Student directs her fifth and final Miss Amazing pageant
A brother with a profound intellectual disability, a sister who competed in pageants and a passion for helping others -- that combination of characteristics led Maddie Lorenzen to become state director of the Iowa Miss Amazing Pageant.
Lorenzen, a senior speech-language pathology major at the University of Nebraska-Lincoln, is now preparing to direct her fifth Iowa Miss Amazing Pageant, an annual event for girls and women with disabilities. The 2017 pageant will be held Feb. 17-18 at Iowa Western Community College in Council Bluffs, Iowa.
"I believe it gives girls with disabilities another opportunity to gain confidence in a supportive and fun environment," Lorenzen said. "It focuses on their abilities, rather than their disabilities.

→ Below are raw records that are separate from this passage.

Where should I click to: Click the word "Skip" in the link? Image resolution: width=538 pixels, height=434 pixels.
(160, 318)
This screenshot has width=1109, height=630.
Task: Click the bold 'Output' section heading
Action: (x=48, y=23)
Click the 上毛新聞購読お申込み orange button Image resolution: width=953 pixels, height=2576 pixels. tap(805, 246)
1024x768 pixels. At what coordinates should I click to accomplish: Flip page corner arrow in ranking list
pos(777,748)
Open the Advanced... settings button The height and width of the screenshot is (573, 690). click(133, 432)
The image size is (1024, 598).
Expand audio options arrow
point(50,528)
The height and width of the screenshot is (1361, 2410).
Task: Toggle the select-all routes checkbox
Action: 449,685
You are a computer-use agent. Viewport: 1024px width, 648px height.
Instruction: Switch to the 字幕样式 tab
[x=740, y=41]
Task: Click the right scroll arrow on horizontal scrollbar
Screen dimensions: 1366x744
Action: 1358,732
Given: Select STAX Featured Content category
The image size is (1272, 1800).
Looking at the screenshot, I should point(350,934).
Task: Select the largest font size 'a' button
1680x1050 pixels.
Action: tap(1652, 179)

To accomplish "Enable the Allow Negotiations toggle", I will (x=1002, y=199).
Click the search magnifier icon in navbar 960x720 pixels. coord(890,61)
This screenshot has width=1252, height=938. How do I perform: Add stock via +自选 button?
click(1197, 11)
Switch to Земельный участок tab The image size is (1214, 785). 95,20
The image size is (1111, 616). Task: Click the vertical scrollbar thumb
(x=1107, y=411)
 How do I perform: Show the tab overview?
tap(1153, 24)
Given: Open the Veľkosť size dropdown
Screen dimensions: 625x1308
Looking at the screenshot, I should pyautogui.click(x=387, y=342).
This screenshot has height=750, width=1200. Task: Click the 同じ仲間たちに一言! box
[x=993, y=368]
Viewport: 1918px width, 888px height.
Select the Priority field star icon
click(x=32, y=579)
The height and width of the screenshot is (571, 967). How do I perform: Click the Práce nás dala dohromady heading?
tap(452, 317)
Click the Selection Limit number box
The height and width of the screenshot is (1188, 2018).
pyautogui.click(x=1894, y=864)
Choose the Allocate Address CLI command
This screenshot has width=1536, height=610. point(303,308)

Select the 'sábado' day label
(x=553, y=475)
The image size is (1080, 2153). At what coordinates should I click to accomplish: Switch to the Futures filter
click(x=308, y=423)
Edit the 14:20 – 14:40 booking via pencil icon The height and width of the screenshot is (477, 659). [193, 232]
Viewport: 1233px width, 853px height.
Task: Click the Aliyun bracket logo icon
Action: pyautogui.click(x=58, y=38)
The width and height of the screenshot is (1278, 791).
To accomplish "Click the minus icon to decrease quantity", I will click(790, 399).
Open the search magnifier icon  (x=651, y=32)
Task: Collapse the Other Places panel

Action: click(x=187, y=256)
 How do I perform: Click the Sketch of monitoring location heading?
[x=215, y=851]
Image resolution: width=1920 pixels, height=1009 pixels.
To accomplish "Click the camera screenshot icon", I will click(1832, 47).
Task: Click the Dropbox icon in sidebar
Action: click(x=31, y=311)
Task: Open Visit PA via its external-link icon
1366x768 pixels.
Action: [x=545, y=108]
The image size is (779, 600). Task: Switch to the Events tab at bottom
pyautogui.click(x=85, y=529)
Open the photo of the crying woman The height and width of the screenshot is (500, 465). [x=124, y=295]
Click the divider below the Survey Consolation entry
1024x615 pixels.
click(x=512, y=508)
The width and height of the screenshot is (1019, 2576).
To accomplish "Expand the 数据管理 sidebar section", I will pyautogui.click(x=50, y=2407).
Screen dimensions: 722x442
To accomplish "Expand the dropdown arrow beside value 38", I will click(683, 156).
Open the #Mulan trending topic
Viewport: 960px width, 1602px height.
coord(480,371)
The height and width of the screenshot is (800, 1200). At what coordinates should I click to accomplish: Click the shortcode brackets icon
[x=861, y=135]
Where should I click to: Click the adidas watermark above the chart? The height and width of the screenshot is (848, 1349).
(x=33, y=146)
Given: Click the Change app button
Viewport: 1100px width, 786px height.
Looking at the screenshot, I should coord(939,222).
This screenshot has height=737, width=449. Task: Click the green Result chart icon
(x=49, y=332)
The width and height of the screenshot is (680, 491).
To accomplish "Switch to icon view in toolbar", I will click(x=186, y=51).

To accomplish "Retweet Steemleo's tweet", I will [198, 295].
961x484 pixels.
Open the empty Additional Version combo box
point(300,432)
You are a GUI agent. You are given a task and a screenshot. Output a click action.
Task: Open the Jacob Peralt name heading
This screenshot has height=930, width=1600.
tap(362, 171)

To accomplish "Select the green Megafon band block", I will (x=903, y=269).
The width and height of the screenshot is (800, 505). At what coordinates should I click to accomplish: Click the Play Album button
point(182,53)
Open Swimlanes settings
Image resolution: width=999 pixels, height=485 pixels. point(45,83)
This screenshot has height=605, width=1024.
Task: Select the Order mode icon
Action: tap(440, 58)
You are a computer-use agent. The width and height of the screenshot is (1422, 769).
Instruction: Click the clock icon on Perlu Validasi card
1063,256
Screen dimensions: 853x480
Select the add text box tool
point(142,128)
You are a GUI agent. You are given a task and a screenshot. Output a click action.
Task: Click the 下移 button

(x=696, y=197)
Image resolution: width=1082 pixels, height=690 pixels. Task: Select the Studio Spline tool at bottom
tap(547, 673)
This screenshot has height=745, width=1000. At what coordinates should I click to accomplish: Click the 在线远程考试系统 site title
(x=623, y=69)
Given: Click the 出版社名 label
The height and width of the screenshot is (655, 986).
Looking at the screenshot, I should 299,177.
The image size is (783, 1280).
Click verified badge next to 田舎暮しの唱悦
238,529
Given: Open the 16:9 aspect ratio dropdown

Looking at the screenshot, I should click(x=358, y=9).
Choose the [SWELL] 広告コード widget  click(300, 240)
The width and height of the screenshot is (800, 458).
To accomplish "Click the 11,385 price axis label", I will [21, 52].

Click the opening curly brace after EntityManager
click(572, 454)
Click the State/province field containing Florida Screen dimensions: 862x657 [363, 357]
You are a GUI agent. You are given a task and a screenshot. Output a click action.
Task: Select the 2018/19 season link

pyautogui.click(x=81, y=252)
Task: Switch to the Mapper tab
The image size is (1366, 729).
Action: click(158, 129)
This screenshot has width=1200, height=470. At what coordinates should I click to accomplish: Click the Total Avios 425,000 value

The participants also get paired with buddies which is a good promotion of inclusion because it helps us understand disabilities and realize that we all have similarities."
A native of Omaha, Lorenzen and her family started volunteering with Miss Amazing in 2010. Jordan Somer, the organization's founder competed in pageants with Lorenzen's older sister and invited the family to help. At that time, Nebraska was the only state with a Miss Amazing Pageant. In 2011, the organization expanded to hold pageants in nine other states, including Missouri, where Lorenzen's sister became the first state director.
Somer recognized Lorenzen's passion for Miss Amazing and suggested she begin the Iowa Miss Amazing Pageant. Lorenzen agreed, becoming the state director during her junior year in high school, and hosting the state's first Miss Amazing Pageant as a senior in 2013.
"It was hard to get people to take me seriously at first because they hear pageant and think of 'Toddlers and Tiaras,'" Lorenzen said. "But once I got the first few parents to sign up, they really helped spread the word."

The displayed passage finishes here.